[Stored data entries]
****

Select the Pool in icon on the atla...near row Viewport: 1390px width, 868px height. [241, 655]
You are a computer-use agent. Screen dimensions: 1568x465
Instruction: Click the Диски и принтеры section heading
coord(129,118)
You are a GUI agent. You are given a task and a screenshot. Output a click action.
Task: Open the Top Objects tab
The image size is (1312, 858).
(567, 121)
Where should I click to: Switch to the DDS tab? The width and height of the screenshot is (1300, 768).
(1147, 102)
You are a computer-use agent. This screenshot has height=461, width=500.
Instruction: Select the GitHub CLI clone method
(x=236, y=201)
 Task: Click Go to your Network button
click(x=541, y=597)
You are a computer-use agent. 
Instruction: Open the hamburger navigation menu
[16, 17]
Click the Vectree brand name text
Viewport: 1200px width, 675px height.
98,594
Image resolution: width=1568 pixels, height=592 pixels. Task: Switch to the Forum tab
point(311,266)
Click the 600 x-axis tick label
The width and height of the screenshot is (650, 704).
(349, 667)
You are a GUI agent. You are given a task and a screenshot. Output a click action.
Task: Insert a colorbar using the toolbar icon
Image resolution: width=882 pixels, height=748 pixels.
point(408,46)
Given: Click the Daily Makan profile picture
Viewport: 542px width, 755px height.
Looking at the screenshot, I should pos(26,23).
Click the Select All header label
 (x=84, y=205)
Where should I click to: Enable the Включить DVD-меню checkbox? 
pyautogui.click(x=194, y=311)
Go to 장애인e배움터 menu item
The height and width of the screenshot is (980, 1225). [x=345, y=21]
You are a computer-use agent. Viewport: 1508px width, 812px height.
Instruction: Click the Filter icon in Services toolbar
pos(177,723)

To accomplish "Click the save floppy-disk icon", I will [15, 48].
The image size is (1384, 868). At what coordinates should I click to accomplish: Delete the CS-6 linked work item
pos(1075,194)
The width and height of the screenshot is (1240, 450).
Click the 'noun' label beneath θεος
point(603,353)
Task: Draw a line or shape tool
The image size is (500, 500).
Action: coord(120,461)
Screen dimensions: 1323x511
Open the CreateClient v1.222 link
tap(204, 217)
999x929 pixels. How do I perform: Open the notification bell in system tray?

****

* _Work task_
After identifying the lines above that contain "computer", copy each one.

* _Written answer_
You are a computer-use agent. Screen dimensions: 1568x465
You are a computer-use agent. This screenshot has height=461, width=500.
You are a computer-use agent. 
You are a computer-use agent. Viewport: 1508px width, 812px height.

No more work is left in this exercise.